The US has already imposed a ban on Russian oil imports, and further sanctions against Moscow are expected to be announced later this week.

A drone attack perpetrated by Yemeni Iran-aligned Houthi rebels on the Yasref oil facilities in Saudi Arabia over the weekend added to supply risks.

According to media reports, the attack had resulted in a temporary decrease in output at the refinery, but there were no casualties.

"The assault on Yasref facilities has led to a temporary reduction in the refinery's production, which will be compensated for from the inventory," the company said.

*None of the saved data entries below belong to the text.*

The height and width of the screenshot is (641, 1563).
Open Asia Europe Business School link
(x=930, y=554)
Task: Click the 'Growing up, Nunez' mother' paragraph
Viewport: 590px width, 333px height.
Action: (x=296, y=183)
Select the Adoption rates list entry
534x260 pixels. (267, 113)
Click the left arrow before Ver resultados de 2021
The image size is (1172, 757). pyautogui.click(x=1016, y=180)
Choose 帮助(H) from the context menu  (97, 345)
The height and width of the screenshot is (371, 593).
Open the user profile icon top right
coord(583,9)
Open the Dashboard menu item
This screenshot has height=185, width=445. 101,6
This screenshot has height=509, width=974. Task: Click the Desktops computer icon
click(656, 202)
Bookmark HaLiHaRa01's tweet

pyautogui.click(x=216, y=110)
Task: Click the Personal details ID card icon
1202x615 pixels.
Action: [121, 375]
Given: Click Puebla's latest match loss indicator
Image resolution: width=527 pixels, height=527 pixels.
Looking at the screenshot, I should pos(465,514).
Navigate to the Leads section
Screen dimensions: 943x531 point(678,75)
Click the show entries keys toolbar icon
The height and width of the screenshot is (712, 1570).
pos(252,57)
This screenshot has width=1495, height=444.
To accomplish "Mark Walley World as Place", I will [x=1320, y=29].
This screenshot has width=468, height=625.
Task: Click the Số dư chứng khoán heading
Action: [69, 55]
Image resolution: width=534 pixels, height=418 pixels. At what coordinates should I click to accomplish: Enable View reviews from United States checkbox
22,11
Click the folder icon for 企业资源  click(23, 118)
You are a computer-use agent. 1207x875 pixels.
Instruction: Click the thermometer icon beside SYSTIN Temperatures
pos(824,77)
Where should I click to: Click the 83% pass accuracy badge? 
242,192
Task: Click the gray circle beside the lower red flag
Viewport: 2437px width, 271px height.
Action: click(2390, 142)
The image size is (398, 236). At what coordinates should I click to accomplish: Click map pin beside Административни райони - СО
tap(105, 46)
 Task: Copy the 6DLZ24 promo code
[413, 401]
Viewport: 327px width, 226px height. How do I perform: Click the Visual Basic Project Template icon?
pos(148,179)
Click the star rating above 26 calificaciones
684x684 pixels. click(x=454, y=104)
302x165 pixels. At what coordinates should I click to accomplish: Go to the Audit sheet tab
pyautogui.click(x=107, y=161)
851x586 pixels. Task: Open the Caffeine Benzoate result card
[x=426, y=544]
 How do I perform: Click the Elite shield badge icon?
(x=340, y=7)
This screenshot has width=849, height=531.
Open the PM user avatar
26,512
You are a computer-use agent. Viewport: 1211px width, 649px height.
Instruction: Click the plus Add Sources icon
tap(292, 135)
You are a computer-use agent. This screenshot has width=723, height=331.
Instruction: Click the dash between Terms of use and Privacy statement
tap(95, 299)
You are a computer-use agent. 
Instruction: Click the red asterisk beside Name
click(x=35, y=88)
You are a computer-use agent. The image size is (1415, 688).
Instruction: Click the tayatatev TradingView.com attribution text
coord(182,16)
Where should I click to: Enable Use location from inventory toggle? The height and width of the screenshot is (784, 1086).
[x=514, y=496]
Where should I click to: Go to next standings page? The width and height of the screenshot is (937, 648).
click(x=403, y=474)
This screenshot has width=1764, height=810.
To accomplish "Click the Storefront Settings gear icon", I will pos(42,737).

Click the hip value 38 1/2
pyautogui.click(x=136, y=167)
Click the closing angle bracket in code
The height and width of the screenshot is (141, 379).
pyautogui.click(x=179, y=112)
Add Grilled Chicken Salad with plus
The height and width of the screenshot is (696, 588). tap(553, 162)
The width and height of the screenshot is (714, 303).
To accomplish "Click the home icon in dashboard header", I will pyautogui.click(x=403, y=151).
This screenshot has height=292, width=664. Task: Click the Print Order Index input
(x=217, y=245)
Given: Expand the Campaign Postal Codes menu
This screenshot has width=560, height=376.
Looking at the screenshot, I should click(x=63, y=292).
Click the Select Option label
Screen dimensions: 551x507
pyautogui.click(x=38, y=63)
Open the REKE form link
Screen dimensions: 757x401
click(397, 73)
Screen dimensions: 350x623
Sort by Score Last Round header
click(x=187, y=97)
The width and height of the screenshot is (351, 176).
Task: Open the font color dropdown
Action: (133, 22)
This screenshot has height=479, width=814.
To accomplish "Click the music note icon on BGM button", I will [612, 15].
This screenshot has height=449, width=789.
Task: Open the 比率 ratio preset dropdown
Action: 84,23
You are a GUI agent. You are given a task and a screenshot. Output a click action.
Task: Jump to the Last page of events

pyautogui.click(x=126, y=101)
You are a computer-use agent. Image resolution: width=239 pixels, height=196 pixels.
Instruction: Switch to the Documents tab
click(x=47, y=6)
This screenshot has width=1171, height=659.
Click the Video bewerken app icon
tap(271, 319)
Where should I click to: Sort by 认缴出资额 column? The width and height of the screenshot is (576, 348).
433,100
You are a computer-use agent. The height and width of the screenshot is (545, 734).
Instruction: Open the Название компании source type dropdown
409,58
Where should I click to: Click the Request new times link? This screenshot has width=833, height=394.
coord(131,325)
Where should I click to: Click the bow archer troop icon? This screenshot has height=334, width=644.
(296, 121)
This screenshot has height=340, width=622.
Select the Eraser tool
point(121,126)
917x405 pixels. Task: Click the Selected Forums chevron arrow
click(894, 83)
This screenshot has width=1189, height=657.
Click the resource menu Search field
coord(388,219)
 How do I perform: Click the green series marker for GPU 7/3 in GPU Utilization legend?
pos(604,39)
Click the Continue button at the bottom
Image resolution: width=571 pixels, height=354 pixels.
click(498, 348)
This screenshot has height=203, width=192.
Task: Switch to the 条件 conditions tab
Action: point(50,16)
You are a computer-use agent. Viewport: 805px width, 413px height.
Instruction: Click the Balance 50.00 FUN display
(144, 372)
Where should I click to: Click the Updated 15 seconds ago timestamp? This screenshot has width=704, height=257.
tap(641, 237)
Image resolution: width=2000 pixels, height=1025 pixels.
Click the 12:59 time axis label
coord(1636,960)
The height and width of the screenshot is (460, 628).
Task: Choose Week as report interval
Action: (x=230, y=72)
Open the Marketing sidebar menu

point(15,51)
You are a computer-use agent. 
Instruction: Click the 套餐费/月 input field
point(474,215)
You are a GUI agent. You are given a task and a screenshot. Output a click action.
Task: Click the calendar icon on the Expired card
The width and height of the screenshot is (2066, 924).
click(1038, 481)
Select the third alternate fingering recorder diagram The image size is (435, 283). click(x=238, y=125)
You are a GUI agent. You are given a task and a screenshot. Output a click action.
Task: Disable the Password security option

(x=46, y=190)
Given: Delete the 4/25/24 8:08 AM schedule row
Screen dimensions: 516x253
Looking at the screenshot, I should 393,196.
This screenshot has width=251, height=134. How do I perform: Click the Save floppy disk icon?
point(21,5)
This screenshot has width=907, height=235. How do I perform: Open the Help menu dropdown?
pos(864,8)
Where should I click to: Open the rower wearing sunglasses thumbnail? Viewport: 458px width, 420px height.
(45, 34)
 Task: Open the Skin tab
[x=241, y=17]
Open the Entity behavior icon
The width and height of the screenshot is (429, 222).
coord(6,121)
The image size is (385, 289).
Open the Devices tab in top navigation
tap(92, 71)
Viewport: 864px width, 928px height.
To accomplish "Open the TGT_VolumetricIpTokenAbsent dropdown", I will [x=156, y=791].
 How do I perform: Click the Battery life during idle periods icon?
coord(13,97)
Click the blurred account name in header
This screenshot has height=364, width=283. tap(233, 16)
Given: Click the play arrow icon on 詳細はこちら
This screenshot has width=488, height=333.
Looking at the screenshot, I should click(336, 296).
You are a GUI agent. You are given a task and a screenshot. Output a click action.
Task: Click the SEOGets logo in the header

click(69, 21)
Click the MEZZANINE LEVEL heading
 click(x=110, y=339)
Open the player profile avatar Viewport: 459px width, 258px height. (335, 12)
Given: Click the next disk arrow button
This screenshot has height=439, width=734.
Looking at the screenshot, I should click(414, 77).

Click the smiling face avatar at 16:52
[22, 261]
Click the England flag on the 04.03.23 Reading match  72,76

Yanbu Aramco Sinopec Refining Company is a joint venture between Saudi Aramco and China Petrochemical Corporation.

Falling COVID-19 cases in China have eased investor fears of infections spiraling out of control in the world's second largest economy. The country's National Health Commission reported 1,656 locally transmitted cases March 19, down from 2,157 the previous day.

"Falling new cases underscored the country's prompt and stringent measures, including lockdowns and mass tests, in containing the rapid spread of the virus. This may help boost investor confidence amid the country's most severe viral outbreak since 2020," said IG DailyFX strategist Margaret Yang in a March 21 note.

Chinese authorities had imposed restrictions across nearly 20 provinces and municipalities in recent weeks in a bid to contain the outbreak.

The areas of Guangdong, Shandong, Jilin and Shanghai, which are among the epicenters of the COVID-19 outbreak this time, accounted for around 30% of China's oil consumption in 2021, data from S&P Global Commodity Insights showed.

The lockdowns had prompted concerns of demand destruction that weighed on crude prices during the week ended March 18.